I think I don't understand one thing about Key Attestation. It seems that it is impossible to change "attestation challenge" (passed as an argument in key generator specification) to something else during subsequent attestations. This means that although I can verify in the beginning that key was created in secure element, I can't verify it later, since if application was compromised attacker can easily send me previously received valid certificate chain, which isn't exactly secret, in response to my inquiry. [NOTE: I mean it is easily provable that if Secure Element is indeed secure and key material never leaves it, certificate chain that is received is always valid. But see rest of my question.]
But let's say that this is safe and I am supposed to live with only one check per key's lifetime. This leads us to another question: there is a field KeyDescription (OID: 1.3.6.1.4.1.11129.2.1.17) in certificate received during attestation that is supposed to contain, among other values, field of type AuthorizationList, which includes field of type RootOfTrust, which includes field VerifiedBootState. I can't check it, but let's say that it always includes current boot state, and not one from when the key was created. How can I trust this value if I can't change attestation challenge?

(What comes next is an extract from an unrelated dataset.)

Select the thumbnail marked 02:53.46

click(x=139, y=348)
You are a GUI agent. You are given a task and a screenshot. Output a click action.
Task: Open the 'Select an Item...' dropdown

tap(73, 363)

EDIT: I do realize that I can create new key with different challenge every time I want to verify boot state and subsequently delete it from SE, but it seems pretty inefficient, not very elegant and may be a problem if for some reason there will be policy introduced that limits key creation attempts.

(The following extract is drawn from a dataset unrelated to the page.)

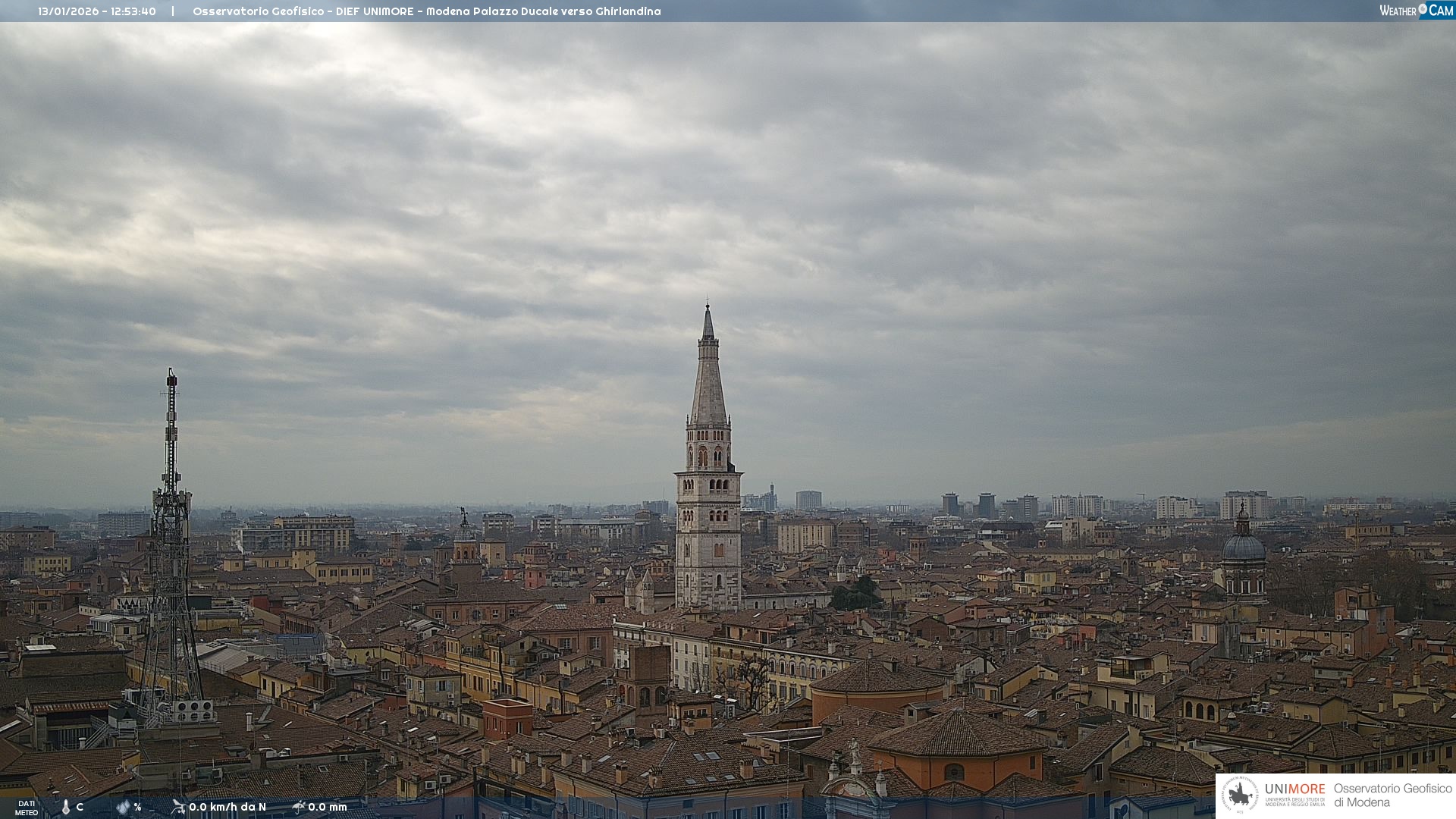Image resolution: width=1456 pixels, height=819 pixels.
Task: Click the UNIMORE horseman seal emblem
Action: (x=1241, y=795)
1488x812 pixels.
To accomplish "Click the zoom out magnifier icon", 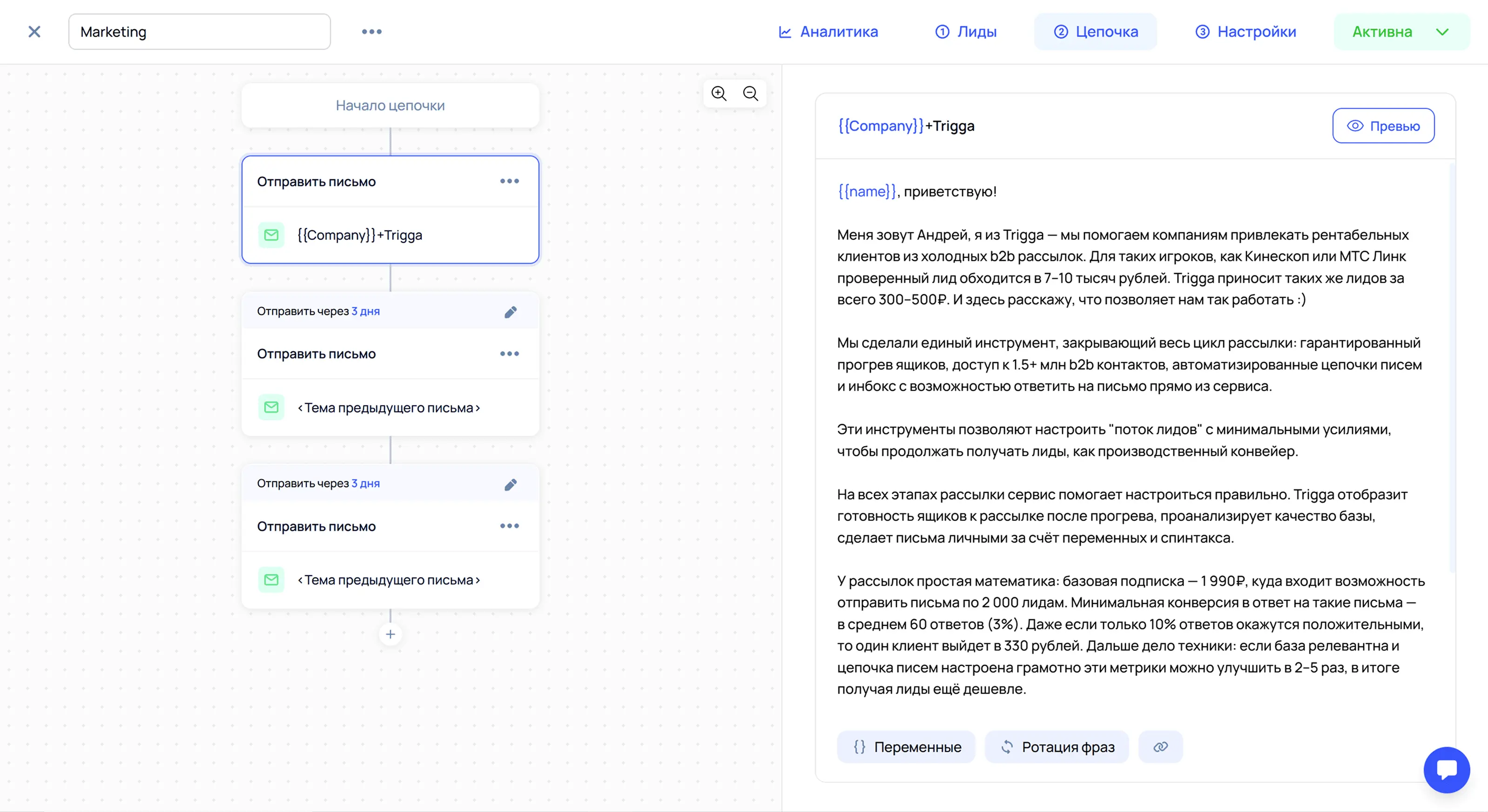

I got it. I was simply misunderstanding things. Reason behind single challenge and inability to change nonce is quite probably this:
When key is created, attestation can be requested. If data attests hardware storage and secure boot reports that devices is in green state (device is not rooted, secure boot performed), then any change will cause keys to be wiped. This means that as long as this key exists, we can be certain ("to a reasonable degree" of course) that nothing has radically changed in device's software (and hardware) and if our software was secure, it still is.